• **Dataset records**:
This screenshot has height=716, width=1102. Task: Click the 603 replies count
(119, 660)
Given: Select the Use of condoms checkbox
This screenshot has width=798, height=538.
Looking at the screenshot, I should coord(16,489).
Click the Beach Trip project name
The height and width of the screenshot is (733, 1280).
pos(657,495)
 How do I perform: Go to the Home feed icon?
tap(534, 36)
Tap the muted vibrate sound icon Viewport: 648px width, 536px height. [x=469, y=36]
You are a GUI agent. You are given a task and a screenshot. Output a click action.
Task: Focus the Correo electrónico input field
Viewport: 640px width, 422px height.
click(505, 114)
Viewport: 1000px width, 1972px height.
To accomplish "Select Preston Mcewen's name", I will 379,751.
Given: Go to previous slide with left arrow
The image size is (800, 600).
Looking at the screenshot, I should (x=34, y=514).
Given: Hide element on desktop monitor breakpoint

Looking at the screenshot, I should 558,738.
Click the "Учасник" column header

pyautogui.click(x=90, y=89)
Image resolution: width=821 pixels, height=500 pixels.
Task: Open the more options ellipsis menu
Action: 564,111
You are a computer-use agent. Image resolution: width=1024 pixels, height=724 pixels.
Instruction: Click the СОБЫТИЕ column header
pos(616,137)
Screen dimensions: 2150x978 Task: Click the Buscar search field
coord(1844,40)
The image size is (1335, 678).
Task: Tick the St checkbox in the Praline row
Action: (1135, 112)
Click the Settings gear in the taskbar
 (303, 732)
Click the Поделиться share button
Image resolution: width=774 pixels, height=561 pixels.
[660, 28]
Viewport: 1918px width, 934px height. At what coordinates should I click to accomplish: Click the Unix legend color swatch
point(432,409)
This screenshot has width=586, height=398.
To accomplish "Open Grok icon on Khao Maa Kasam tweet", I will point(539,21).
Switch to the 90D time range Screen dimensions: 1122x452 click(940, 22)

• **The task**:
Filter the entries above and return only the lines holding "will".

• **Expected answer**:
To accomplish "Select Preston Mcewen's name", I will 379,751.
To accomplish "Open Grok icon on Khao Maa Kasam tweet", I will point(539,21).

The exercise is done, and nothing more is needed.